The former Cincinnati quarterback doggedly pursued an extra year of eligibility with the Bearcats, only to be denied repeatedly by the NCAA. It's with that same determination that he's holding out hope of latching on with an NFL team.

"I'm waiting for a call," he said. "Some team that needs an extra arm, a practice-squad guy. I'm just looking for somebody to give me a chance somewhere."

Mauk spent this spring playing for the Cincinnati Commandos of the upstart Continental Indoor Football League. He led the league in virtually every offensive category and guided the team to the championship. Playing arena football didn't seem all that different from his college experience.

"It's really fast paced, but we were a really fast-paced team with Coach [Brian] Kelly," he said. "We had a lot of players from Cincinnati on the team, so we all adjusted pretty easily."

Mauk played one season for the Bearcats after transferring from Wake Forest. He threw for 3,121 yards and 31 touchdowns in 2007, Kelly's first year. Mauk then entered a long, drawn-out appeal process with the NCAA for a sixth year of eligibility, claiming he had an unreported injury at Wake Forest. The case went through many twists and turns and left some uncertainty hanging over the program much of that summer.

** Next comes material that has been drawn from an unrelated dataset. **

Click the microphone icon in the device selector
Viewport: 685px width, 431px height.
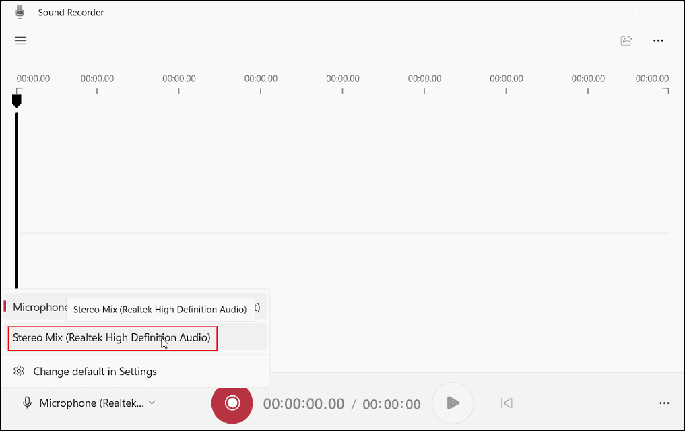click(x=27, y=403)
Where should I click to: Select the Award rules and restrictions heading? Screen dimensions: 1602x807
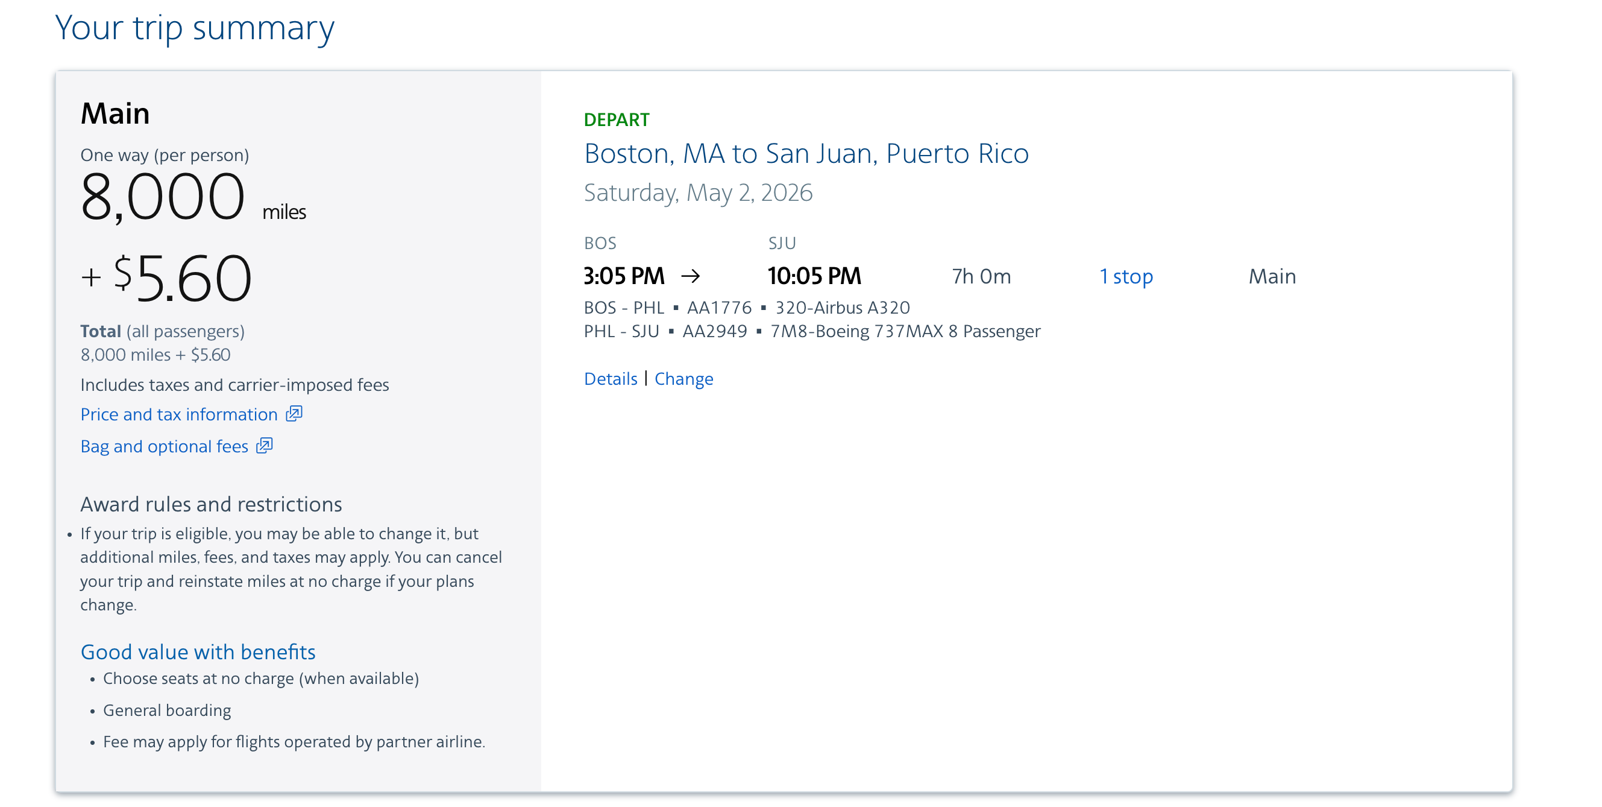point(211,504)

"The NCAA is just a big bureaucracy," Mauk says. "They're like big brother; they oversee everything but don't have to answer to anybody. It was pretty frustrating. I still don't know why I didn't get a sixth year, but the NCAA has a lot of money that they make off college athletes, so it's not worth going to battle with them for too long."

Mauk felt tinges of regret as he watched that year's Cincinnati team go to the Orange Bowl, but he was also happy for his former teammates. He said the year off helped his oft-injured body heal, and that he felt like new while playing arena ball.

Now he faces the next chapter in his life. He was set to decide this week on two job offers from Ohio high schools to be a teacher and assistant football coach. That has been one of his long-held goals.

"My dad was a high school coach, so I grew up in that environment just seeing how he impacted kids' lives," Mauk said. "I always wanted to have that role."

He is also advising his younger brother, Maty, in his recruitment. Maty is a highly regarded quarterback prospect in the class of 2012 whose many suitors include, interestingly enough, both Cincinnati and Kelly's Notre Dame Fighting Irish.

Mauk hopes his accomplishments with the arena team give him some film to show prospective employers. If the NFL doesn't come calling, he'll try to make it in the Arena Football League. Until then, he'll teach and coach and keep holding onto his dream.

"If a team were to call me, I'd be ready to go and give it my best shot," he said.